Hinton gets it right at the first line on page one when she introduces us to her protagonist, Pony Boy Curtis: “When I came out of the darkened movie theatre and into the bright afternoon sun, I was thinking about two things; Paul Newman and a ride home.”
Hinton, a sixteen year old girl who published under the initials S.E. because her publisher thought readers wouldn’t believe a teenaged girl could be considered any authority on the interior lives of teen-aged boys, unravels her characters through crisis after crisis like she’s paring the skin off an orange with a knife.
The book concludes with a gang fight which lets everybody involved ‘blow off some steam’. The three brothers at the core of the book, protagonist Pony Boy, Steve and Soda-Pop, all confirm their love for each other in the feudal way and the gang-at-large coalesces around them as brothers-in-arms.
The two books that followed The Outsiders were Tex and That was Then, This is Now. Tex deals with a young man coming to terms with his absent father, while That was Then, This is Now is the story of a friendship that goes bad over drugs. I enjoyed both, but neither had the same sort of octane rating.
When I finally got to Rumble Fish, I was hungry for it.
I didn’t like the taste. To start with, the protagonist, Rusty James, was a bonehead and a thug. Furthermore, the benign guardian figures everybody loved in The Outsiders were absent. The father of Rusty and his brother, the Motorcycle Boy, was a reasonably benign alcoholic, but had little impact or influence on the lives of his sons. Most of the plot twists in the novel were not occasions which brought out the best in any of the characters, either; everything with Rusty James felt aborted and desultory.
The Motorcycle Boy is the novel’s Paul Newman come-to-life. Everyone is in awe of him; when in high school, he had an affair with his English teacher and swanned around on stolen motorcycles with the air of a savant. The truth was, he had some kind of partial brain-damage from the accidents he’d had on stolen motorcycles and as a result, saw everything in literal black-and-white.
Unlike Ponyboy Curtis, Rusty James gets his wish; he is able to get inside his hero and literally become him in the eyes of others. The transformation is a brutal, painful one, bought about by a needless suffering inflicted on both him and his brother by a bully-boy policeman. The novel’s dénouement is poetic and brutal, telling its story through the final violent collision of its principal elements.

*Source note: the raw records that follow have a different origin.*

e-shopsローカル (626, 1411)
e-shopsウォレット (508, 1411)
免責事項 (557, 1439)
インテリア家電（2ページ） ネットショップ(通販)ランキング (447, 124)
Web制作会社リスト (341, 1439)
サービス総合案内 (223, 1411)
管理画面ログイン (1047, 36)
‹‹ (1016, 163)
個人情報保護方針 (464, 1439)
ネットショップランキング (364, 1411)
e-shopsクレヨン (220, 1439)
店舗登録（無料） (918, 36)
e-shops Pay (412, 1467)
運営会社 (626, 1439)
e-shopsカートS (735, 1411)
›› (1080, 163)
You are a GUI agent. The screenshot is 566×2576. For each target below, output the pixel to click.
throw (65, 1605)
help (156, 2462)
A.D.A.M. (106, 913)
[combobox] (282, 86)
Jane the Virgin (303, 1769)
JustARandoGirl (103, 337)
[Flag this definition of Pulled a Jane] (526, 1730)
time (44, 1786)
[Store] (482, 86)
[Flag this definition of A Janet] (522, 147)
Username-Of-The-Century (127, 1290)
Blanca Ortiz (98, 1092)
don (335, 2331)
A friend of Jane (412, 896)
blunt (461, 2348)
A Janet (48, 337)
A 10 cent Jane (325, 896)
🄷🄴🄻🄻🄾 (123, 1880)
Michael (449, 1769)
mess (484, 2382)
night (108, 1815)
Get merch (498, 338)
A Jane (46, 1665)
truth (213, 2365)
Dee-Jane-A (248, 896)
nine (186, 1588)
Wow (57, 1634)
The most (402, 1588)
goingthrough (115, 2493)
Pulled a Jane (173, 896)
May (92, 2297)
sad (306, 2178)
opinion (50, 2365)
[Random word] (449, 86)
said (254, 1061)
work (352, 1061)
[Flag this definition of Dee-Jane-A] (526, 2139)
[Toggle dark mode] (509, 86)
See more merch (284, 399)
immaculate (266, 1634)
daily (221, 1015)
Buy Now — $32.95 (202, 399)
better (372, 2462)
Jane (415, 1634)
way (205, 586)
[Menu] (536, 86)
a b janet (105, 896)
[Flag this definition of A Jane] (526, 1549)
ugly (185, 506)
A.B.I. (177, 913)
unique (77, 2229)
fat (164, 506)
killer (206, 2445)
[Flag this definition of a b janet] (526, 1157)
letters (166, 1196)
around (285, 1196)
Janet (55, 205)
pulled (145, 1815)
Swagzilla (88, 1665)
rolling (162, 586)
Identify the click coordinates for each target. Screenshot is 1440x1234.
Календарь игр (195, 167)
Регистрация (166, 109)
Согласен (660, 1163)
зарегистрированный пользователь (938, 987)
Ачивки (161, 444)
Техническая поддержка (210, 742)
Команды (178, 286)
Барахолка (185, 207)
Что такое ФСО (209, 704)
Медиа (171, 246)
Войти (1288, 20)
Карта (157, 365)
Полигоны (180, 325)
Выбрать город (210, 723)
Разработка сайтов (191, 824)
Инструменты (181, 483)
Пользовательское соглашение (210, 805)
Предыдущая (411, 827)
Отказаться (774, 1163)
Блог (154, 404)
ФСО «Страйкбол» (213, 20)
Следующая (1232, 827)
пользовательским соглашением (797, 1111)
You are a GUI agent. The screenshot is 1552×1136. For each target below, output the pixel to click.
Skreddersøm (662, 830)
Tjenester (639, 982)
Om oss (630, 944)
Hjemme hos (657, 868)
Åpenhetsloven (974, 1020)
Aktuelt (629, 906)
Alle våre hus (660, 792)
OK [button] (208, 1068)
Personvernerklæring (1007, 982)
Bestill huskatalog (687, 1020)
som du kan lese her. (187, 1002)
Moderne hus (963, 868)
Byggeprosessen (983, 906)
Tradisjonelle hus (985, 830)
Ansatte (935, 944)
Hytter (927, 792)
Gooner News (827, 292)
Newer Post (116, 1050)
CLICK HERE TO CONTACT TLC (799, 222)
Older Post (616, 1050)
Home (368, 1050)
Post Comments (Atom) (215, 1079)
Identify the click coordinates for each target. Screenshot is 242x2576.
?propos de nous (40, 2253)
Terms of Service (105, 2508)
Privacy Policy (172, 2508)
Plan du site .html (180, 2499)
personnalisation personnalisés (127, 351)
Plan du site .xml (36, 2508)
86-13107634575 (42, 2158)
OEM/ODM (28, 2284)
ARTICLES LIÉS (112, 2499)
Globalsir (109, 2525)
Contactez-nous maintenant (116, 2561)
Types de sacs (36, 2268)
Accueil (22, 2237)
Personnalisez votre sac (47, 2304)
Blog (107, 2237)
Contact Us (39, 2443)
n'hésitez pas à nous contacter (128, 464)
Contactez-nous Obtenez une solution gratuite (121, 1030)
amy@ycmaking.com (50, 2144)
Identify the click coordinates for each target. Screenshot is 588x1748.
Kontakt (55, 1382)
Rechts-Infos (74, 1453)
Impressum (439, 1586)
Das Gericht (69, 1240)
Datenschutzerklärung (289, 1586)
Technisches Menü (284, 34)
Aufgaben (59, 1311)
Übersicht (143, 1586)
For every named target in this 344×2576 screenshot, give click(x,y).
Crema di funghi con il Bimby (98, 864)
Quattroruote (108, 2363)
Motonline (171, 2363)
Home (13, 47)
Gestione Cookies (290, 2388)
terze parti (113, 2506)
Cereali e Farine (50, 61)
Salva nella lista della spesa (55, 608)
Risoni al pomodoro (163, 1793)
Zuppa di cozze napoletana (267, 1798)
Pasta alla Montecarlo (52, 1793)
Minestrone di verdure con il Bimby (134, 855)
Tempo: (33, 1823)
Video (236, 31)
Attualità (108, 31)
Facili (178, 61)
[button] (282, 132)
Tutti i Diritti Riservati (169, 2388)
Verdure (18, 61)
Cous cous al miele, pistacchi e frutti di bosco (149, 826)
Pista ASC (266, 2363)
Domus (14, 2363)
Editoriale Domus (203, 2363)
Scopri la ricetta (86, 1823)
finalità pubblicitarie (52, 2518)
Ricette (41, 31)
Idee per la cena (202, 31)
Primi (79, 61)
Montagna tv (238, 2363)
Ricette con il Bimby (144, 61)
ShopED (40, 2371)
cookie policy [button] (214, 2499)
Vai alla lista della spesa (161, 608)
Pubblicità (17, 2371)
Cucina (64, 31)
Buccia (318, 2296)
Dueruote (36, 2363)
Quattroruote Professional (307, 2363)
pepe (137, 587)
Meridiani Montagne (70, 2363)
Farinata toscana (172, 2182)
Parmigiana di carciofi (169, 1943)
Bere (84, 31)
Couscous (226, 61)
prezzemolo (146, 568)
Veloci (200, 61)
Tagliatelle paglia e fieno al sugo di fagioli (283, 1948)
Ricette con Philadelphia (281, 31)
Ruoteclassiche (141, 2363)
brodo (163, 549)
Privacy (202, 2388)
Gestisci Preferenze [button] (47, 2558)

The Outsiders was Hinton’s first novel; the way she wanted it to be. Rumble Fish was the way she came to see it was. It was something she came to accept over the arc of those four seminal books. After many years, I was able to accept it, too. I still read Rumble Fish now, every five years or so. I’ve come to see the beauty in how it is, instead of feeling resentment for the way things steadfastly refuse to be.
Post-script
Stay away from the films, especially Rumble Fish. Mickey Rourke is no Motorcycle Boy and Coppola punked out and changed the ending.